Monday, February 13, 2012

Ethics on deleting blogs

I was stumbling along on trying to find a topic to write my blog on for this CSR class, until the genesis himself, Les Smith, gave me the perfect idea. In class one day Les explained to the class how to post blogs onto the schools blog page and remove them if necessary, due to a mistake or to make further corrections. I thought to myself, anyone with the login and password could go onto the blog page and delete anyone’s blog that they have worked hard to put together for marks to notice that when the times comes for the blog to be marked they receive a ZERO! Everyone in the class laughed and said who would do that? Well stealing is wrong and “unethical” so who would do that, lots of people.

In CSR we cover a major topic in this course and that topic is ethics. With ethics comes, trust, honesty and confidence. When establishing those key methods falls into doing the right thing. But what is the right thing?

With these blogs, any student that has chosen to do a blog for this course may do so as a choice from their course outline. With these blogs, they are meant to be an informative piece of information that the student finds interesting and feels that it would reflect on the course material in a different way that other students may find interesting.

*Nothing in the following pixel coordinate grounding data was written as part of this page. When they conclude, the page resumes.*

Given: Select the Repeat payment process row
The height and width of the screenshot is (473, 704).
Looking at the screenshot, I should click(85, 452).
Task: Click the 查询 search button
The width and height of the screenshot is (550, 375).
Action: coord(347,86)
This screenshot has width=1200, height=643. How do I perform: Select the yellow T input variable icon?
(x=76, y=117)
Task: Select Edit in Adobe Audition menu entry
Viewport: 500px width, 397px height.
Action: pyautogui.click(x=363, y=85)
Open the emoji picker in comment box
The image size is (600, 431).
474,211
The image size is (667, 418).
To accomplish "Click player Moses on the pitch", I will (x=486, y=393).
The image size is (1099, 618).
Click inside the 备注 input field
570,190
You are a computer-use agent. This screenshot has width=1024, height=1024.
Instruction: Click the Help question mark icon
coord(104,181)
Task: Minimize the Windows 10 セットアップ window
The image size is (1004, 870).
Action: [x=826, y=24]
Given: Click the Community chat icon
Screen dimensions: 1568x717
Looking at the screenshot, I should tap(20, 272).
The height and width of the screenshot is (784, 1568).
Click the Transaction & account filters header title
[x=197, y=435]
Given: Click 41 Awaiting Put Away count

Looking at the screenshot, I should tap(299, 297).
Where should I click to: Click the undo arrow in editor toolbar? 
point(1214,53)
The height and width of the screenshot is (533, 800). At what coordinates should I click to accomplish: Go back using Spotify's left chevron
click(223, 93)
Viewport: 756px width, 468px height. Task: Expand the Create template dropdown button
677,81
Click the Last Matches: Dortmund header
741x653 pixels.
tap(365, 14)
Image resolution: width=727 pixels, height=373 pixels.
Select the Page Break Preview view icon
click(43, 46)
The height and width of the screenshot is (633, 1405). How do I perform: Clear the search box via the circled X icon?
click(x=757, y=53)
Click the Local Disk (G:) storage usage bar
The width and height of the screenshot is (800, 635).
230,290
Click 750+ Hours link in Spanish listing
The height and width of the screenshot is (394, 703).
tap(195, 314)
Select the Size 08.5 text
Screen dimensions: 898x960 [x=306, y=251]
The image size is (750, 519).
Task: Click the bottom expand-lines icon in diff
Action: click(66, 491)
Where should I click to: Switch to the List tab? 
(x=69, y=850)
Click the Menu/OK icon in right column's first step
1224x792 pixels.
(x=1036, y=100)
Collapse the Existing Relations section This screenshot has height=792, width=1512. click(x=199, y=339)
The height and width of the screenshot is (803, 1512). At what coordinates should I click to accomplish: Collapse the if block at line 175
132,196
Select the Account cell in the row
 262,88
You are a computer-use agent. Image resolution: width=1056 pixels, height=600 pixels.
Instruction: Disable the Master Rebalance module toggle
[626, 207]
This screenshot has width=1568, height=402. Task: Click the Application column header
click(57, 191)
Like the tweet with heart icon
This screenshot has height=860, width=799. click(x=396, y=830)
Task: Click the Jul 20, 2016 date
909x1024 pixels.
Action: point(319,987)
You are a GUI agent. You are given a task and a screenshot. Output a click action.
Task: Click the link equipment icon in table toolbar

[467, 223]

When you post a blog, it is visible and accessible to anyone logged into the blog site, where as anyone could delete and remove any blog at any point. Most students would not do such a thing, however, it could happen. If there was an issue between two friends at school or in their personal life’s that made them dislike each other for a period of time, could go on their behalf and take that issue to the next level, deleting their personal blog off the CSR blog site so they would not receive a mark for the work that they performed.

Ethical or not, it could happen, and is it the correct way to get even with the friend?

In most cases the ethical approach to this situation would be to leave the others blog alone that they have personally worked hard towards and not affect their school marks and get back at them in a different way.

Another act that may occur is that someone is trying to play with the blog site to find out how it works because they skipped class or weren’t playing attention in class when Les was explaining how the CSR blog site works, would be accidently deleting another student’s blog.

In this situation what would the ethical approach to take? The student that made the mistake could tell Les Smith and explain the situation and find the student that wrote that blog and get them to re post it, and may potentially the student that accidentally deleted the post lost their own 5% on their blog because of what he or she did and were not paying attention in class when they were supposed to.

Another situation that may happen could be the student that deleted the post already knew who the blog belonged to and didn’t want to find the person because they thought they would have got beaten up or put in more trouble.

I found this topic interesting and a little different from the rest and hopefully you could post back on your thoughts and what is the ethical move to do in this situation!?